--- Work instruction ---
Transcribe the listing exactly, so that nothing but the pictures is missing.
____________________
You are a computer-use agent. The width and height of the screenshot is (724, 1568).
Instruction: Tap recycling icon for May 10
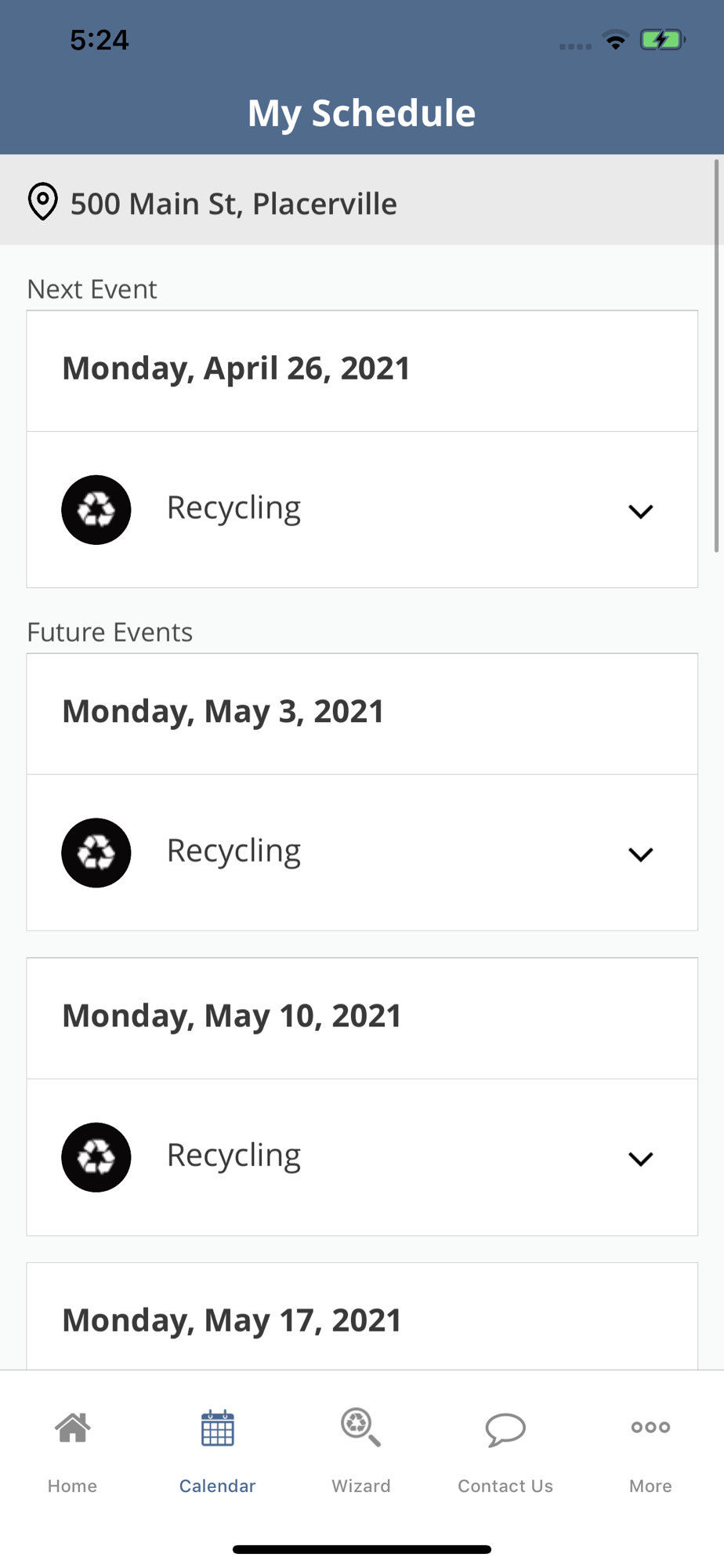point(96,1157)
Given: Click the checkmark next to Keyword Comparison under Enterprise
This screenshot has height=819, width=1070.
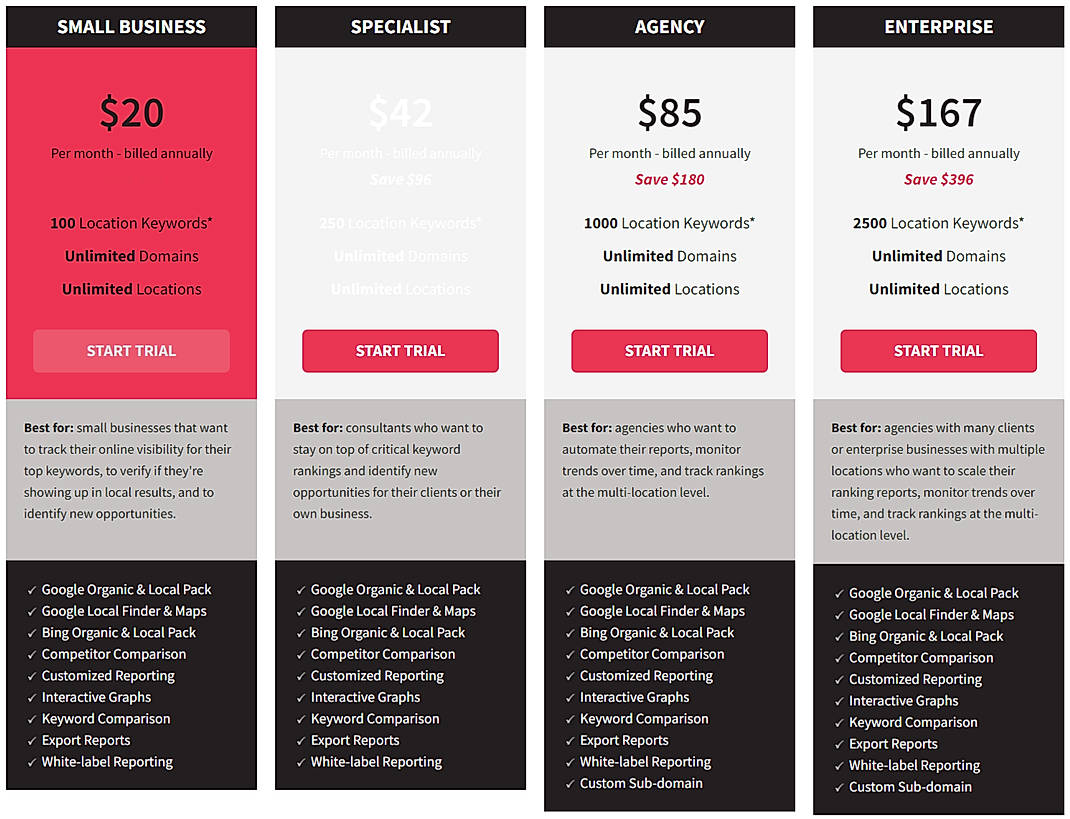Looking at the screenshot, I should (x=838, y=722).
____________________
--- Response to this task ---
You are a computer-use agent. The width and height of the screenshot is (724, 1568).
Instruction: Tap recycling icon for May 10
point(96,1157)
Given: Click the checkmark next to Keyword Comparison under Enterprise
This screenshot has height=819, width=1070.
Looking at the screenshot, I should (x=838, y=722).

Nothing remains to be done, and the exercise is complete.